Die Hydraulik an der Tür zischte und knackte, als sich der Mechanismus löste und sie aufging. Von Mr. Hakaihamo keine Spur. Stattdessen stand da eine junge Frau und grinste breit. Sie strahlte Sarah an. Diese riss die Augen auf, brachte aber nicht mehr als ein »Was …?« heraus.
»Steh nicht so blöd da, du faules Miststück«, quietschte Joanne. »Komm, umarme mich und hilf mir mit dem Scheißgepäck!«
Sarah drehte sich zu mir um, und ich sagte »Überraschung!« und lächelte angesichts ihres schockierten Gesichtsausdrucks.
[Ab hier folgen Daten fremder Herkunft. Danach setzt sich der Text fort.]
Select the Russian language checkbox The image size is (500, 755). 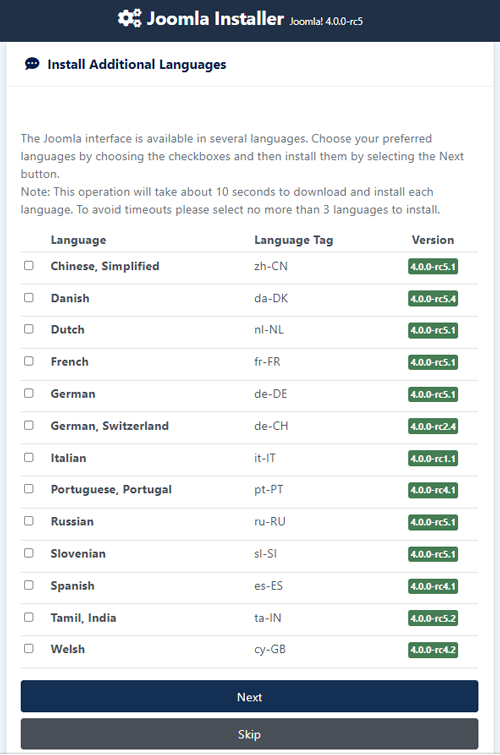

Bevor sie noch etwas erwidern konnte, meldete sich Joanne erneut zu Wort. »So Leute, kommt jetzt!«, woraufhin weitere acht Personen durch die Tür spazierten.
»O mein Gott!« Sarah schlug die Hände vors Gesicht.
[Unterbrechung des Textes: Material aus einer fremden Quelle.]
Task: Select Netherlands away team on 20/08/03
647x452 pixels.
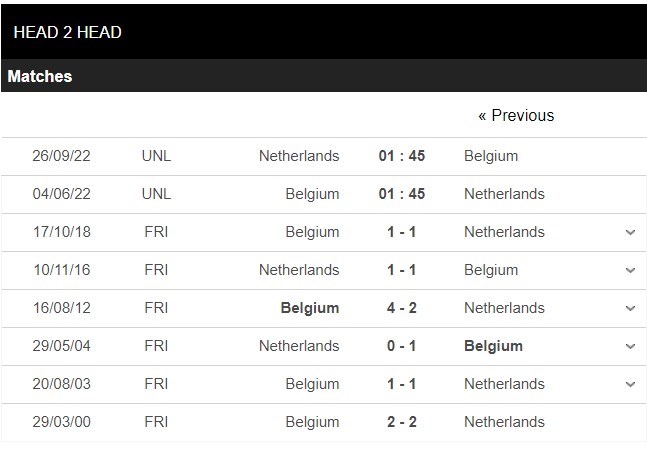Action: (x=504, y=384)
Ihre Freundinnen ausfindig zu machen war relativ einfach gewesen. Für einen Mann mit Sharps Begabung kein Problem. Keine von ihnen hatte sich zweimal bitten lassen, vierzehn Tage lang kostenlos Urlaub in Thailand zu machen, erst recht nicht, als sie hörten, dass ich sie im Privatjet einfliegen ließ. Es gab jede Menge Umarmungen und Gekreische, Tränen und Aufregung. Kiet, unser Hausdiener, stieß zu uns. Er überreichte mir die Tasche, die ich ihm anvertraut hatte. »Ich flieg mit der Maschine zurück, aber ihr seid in sicheren Händen.« Ich stellte ihnen Kiet vor. »Unsere Fahrer bringen euch zu unserem Anwesen, fühlt euch bitte wie zu Hause.«
»O Gott, ich kann’s kaum glauben«, sagte Sarah. »Ich kann nicht fassen, dass ihr alle hier seid.« Dann runzelte sie die Stirn. »Und was ist jetzt mit dem Japaner?«, fragte sie mich. »Den gibt’s gar nicht, oder?«
Da küsste ich sie. »Dafür, dass du eine so schöne und intelligente junge Frau bist, bist du manchmal ganz schön schwer von Begriff.«
»Na, danke auch«, sagte sie und tat empört, dabei hatte ich sie seit einer Ewigkeit nicht mehr so glücklich gesehen. »Und danke für das alles hier.« Sie umarmte mich. »Ich liebe dich«, sagte sie.
»Ich liebe dich auch«, erwiderte ich und meinte es genau so.